• Il est primordial de développer en France une culture socio-médicale adaptée aux enjeux si particuliers de la vulnérabilité et de la fin de vie car « seule l’incapacité à accueillir et accompagner d’une façon respectueuse de la personne vulnérable relève d’une faiblesse regrettable. » (CCNE, avis n°139). Le pacte social français est fondé sur une promesse forte de solidarité qui est au cœur des soins palliatifs et qui nous oblige.
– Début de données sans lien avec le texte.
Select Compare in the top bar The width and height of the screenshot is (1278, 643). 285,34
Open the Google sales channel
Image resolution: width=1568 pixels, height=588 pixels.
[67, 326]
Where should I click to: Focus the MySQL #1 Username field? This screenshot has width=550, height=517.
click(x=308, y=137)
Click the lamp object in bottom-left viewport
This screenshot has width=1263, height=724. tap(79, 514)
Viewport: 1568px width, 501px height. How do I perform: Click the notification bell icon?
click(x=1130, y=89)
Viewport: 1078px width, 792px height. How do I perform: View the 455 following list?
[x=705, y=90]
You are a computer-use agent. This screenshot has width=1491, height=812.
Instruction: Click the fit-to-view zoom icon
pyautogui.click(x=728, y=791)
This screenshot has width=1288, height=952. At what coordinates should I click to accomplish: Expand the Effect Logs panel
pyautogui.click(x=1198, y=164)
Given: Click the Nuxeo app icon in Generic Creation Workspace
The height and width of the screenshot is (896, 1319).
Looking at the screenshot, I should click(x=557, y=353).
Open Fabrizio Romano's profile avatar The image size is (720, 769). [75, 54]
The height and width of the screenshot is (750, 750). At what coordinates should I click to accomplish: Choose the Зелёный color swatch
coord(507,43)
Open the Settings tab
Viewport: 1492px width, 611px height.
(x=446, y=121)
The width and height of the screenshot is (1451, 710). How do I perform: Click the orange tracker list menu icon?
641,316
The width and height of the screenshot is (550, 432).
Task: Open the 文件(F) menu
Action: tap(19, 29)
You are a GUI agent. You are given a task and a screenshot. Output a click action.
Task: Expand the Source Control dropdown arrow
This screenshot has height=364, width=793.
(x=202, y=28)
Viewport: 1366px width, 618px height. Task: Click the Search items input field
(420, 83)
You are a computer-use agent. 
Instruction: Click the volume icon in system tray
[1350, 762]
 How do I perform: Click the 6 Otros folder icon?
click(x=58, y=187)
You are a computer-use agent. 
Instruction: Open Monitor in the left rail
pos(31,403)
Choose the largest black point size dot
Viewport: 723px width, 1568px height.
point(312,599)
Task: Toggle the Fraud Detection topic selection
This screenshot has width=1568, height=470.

    Il est avant tout primordial de dresser un constat lucide de l’état des soins palliatifs car, chaque jour, 500 personnes meurent sans avoir pu y accéder, rupture d’égalité inacceptable. Premièrement, la mise en œuvre de la loi Clayes-Leonetti reste largement « à faire », faute de moyens humains et financiers. Elle est une loi dont les principes et l’équilibre éthique ont pourtant largement été plébiscités lors de sa promulgation. Or, à ce jour, selon un sondage du CNSPFV, huit Français sur dix ne connaissent toujours pas leurs droits en termes de fin de vie. Secondement, l’absence de stratégie claire et de pilotage lisible a largement amoindri la portée de l’arsenal législatif déployé depuis 1999. Désormais, les soins palliatifs « doivent s’intégrer pleinement dans une vision de santé publique » (Giovanna Marsico, CNSPFV).

    Si ce texte est une véritable profession de foi envers les soins palliatifs et répond à un besoin urgent d’imaginer une politique de soins palliatifs ambitieuse pour répondre au mal mourir français, elle n’est cependant qu’une première pierre. Elle doit être complétée d’une loi de programmation, ou, a minima, d’engagements budgétaires pluriannuels documentés dans les prochaines lois de financement de la sécurité sociale par sous-objectif. Parce que le levier financier est crucial, il est important de développer un nouveau modèle de financement des soins palliatifs fondé sur des revenus propres issus de l’activité des structures et une dotation forfaitaire.

    D’après le ministre Yannick Neuder, « ce qui conditionnera l’existence de soins palliatifs sur le territoire, c’est la présence de professionnels ». Or, actuellement, les médecins reçoivent à peine quelques heures de formation sur les soins palliatifs au cours de leur carrière, constat alarmant considérant le vieillissement démographique et la croissance des polypathologies. Il faut former mieux, i.e. former à une approche non plus centrée sur le curatif mais sur l’accompagnement global. Il faut former plus, en incluant l’approche palliative à la formation initiale et continue de tous les professionnels de santé. Il faut enfin former spécifiquement, par la création d’une filière et d’un diplôme dédiés.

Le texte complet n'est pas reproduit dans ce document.